From: <bugzilla-noreply_at_freebsd.org>
Date: Wed, 29 Nov 2023 10:12:02 UTC
https://bugs.freebsd.org/bugzilla/show_bug.cgi?id=275308

--- Comment #16 from Rob Norris <robn@despairlabs.com> ---
(In reply to Dave Cottlehuber from comment #14)

> Generally:

> - testing of a new feature uncovered a rare and long-standing bug in OpenZFS

Correct. A reproduction for what was first thought to be a block cloning bug
also showed the same fault in 2.1, which does not have the block cloning
feature.

> - the block cloning feature increased the likelihood of encountering this bug

Unclear. So far no one has been able to show that cloning definitely changes
the probability of the bug showing up, and it is not at all clear why it should
be in play at all. Neither have I been able to show it in my own testing.

[tech detail and speculation follows]

The actual bug is that the object dnode is briefly, incorrectly, considered
"clean". There's no particular reason that the change being a clone rather than
a write would affect this window; at the time the dnode appears to be in the
wrong state, we're in syncing context, so the actual change must be two txgs
ago.

The only reason I've been able to think that it might make a difference is
simply about the amount of work in the system. Reading and writing real bytes
is slow; copying a block pointer that's already in memory is negligible by
comparison. It could simply be that cloning enables more operations to be
completed in the same time, obviously increasing the chance.

Its also worth noting that cloning was an initial guess, based on:

- a copy-related bug was presented on Linux against 2.2
- with a version of cp from GNU coreutils known to use copy_file_range(), thus
permitting cloning
- a initial analysis found a locking bug in part of block cloning involving
dirty buffers

However, this happened just after 2.2.1 was released, which disabled block
cloning at the POSIX entry points (a direct port of the FreeBSD 14 sysctl to
Linux), due to another bug that had shown up in 2.2.0 (unencrypted blocks could
be cloned into encrypted datasets). 2.2.1 disabling a headline feature had
generated some interest, as had FreeBSD 14 before it, and there was already
some uncertainty around the block cloning feature before 2.2 was released.

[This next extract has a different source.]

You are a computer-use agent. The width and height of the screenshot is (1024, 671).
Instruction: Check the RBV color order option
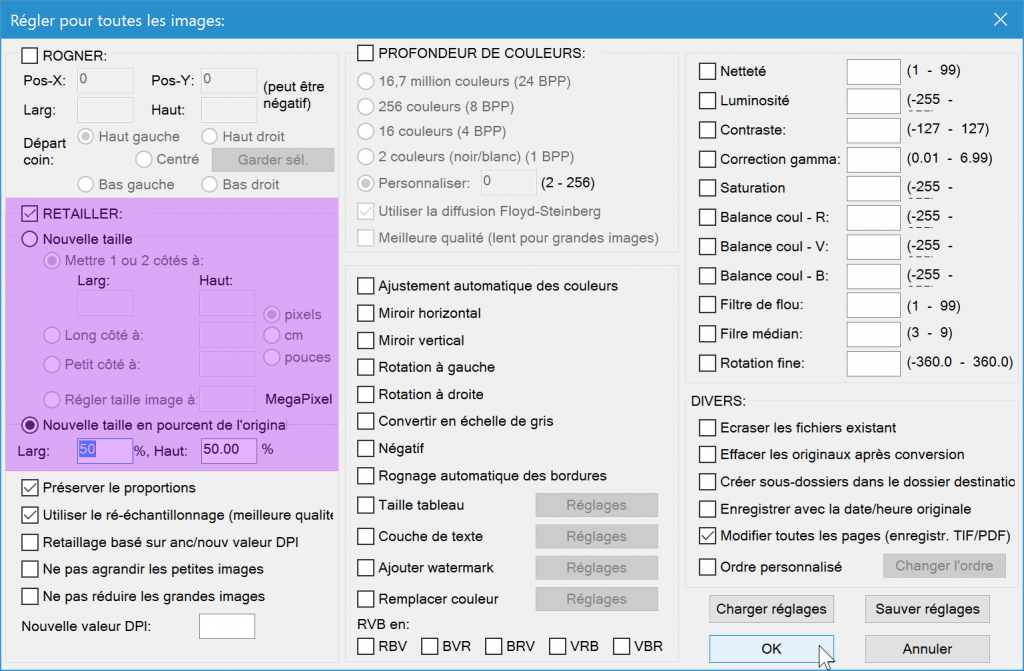coord(366,646)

Once the problem was confirmed on 2.1, we quickly understood that
lseek(SEEK_DATA/SEEK_HOLE) was the real culprit, coincidentally also being
available for the first time in coreutils 9.x.

All this is to say: there was already an idea in the air that block cloning was
dangerous, and that's something I'm still arguing against days later. That may
be part of the reason that there is so strong a feeling that block cloning
raises the probability.

> - but it is still very very rare, and relies on a combination of high i/o, cpu, and unusual write/read patterns

At a high level, yes, all true.

I believe the specific sequence is:

- program [A] executes an operation that converts a hole to data, or appends
data to a file (which can be thought of as creating a hole at the end of the
file, then putting data underneath it). `cp` obviously fulfils this
- the change makes it to syncing context, and the dnode starts its sync process
- the dnode appears to be "clean"
- program [B] calls lseek(SEEK_DATA) at the start of the hole (usually offset 0
in a new file). The dnode appears clean, so its block pointers are examined.
The data isn't written yet, but the size in the dnode is past the offset, so
ENXIO ("data not found") is returned. This is an in-memory operation.
- the window passes, the dnode is "dirty"
- program [B], believing that there's no data there, does whatever it does (in
the case of `cp`, writes all-zeroes or punches a hole in the destination)

(still working on it, so I'm not totally sure this is all of it. Once I'm sure,
I'll be sending a patch to OpenZFS)

So as you see, the timing is enormously difficult: a particular kind of write
operation has to happen roughly in parallel with a hole-detection operation,
and hit at just the right moment. Its not really clear that high I/O, CPU, etc
make much difference, apart from perhaps changing the timing. The main reason
we do it a lot in the reproduction is just to better the odds of seeing it.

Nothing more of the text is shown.